▶ _MATERIAL FOR THIS TASK_:
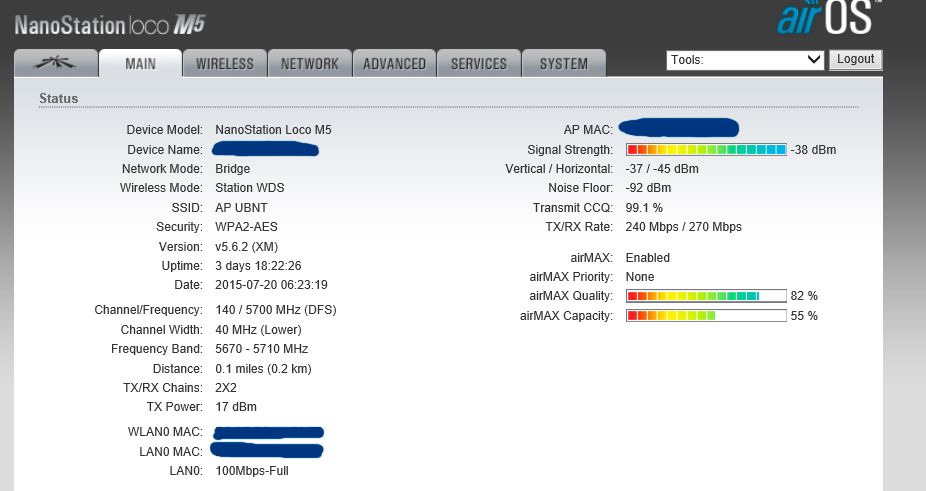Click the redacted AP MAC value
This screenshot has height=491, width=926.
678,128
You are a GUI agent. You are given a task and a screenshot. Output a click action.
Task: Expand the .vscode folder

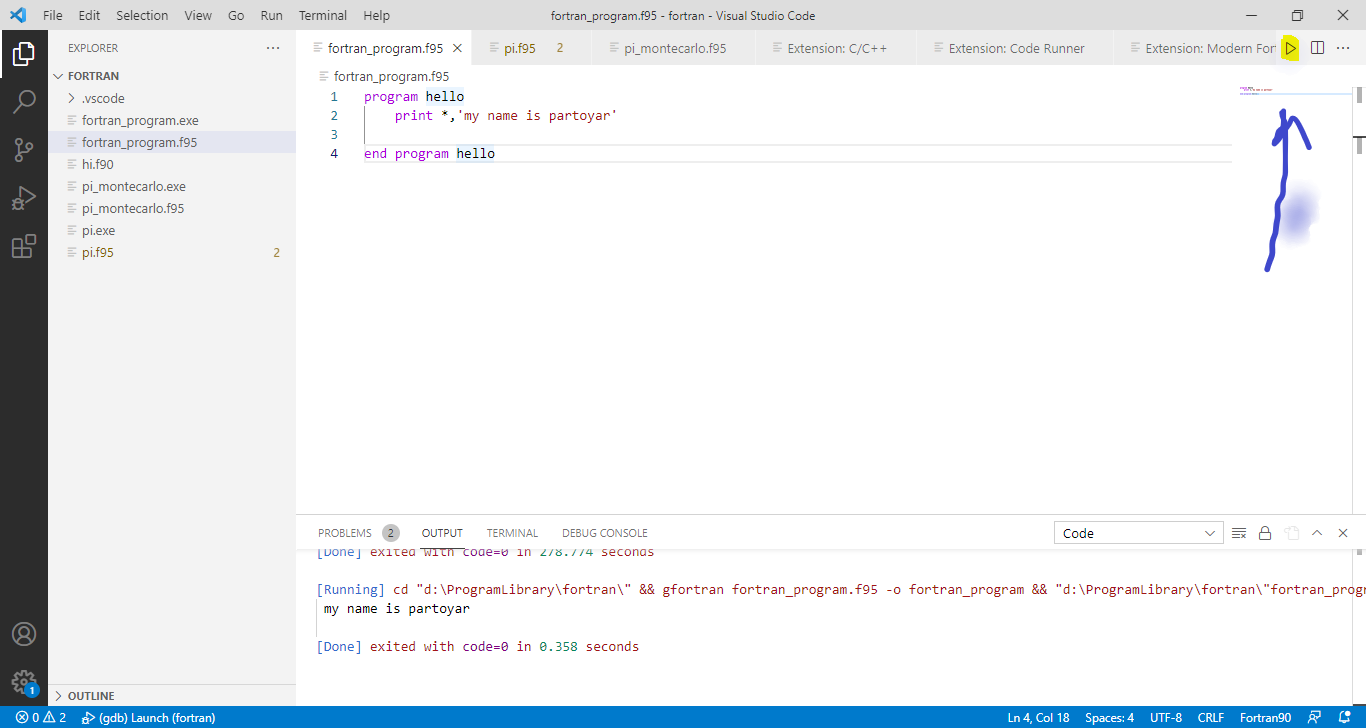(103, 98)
...
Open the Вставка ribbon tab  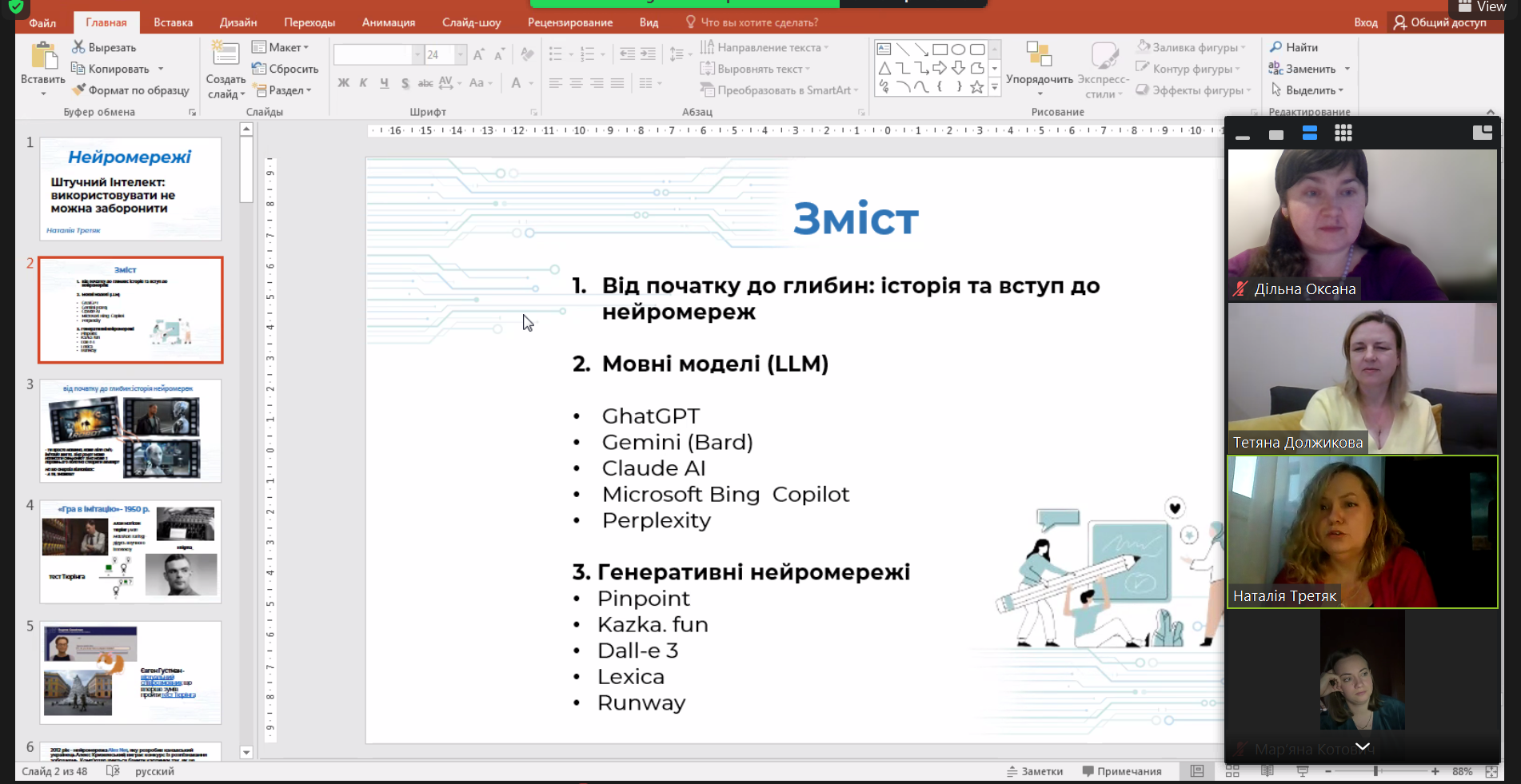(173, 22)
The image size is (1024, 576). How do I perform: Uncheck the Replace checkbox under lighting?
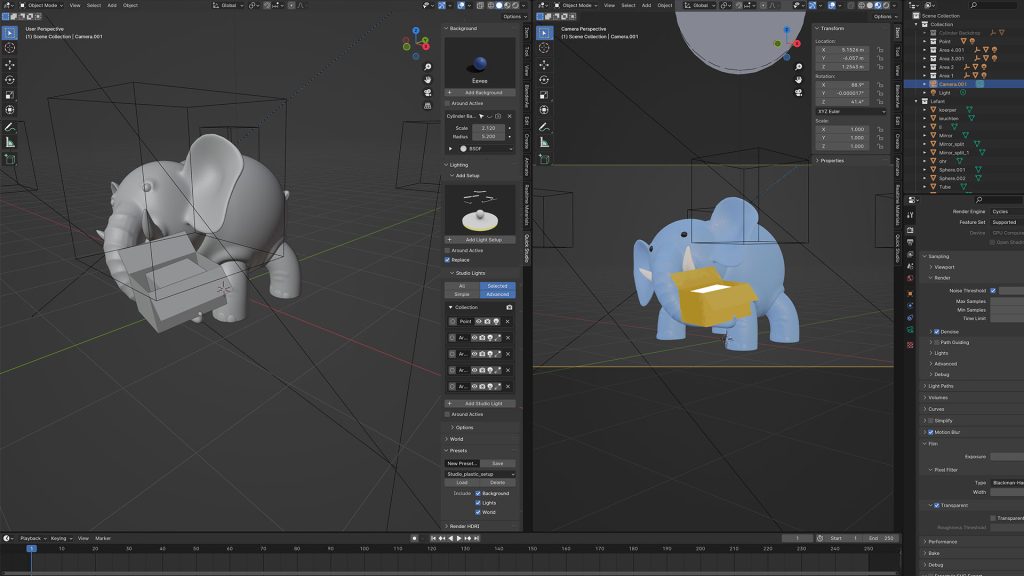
--
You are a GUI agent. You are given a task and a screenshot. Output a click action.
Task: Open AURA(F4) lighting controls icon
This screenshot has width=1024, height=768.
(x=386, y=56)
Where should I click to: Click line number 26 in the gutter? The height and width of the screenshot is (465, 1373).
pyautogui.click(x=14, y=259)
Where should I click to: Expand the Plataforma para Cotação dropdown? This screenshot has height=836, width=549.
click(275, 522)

▶ _WHAT THE TASK REQUIRES_:
Check every line of the data above for the string "lighting", and copy those that have it.

▶ _EXPECTED OUTPUT_:
The image size is (1024, 576). How do I perform: Uncheck the Replace checkbox under lighting?
Task: Open AURA(F4) lighting controls icon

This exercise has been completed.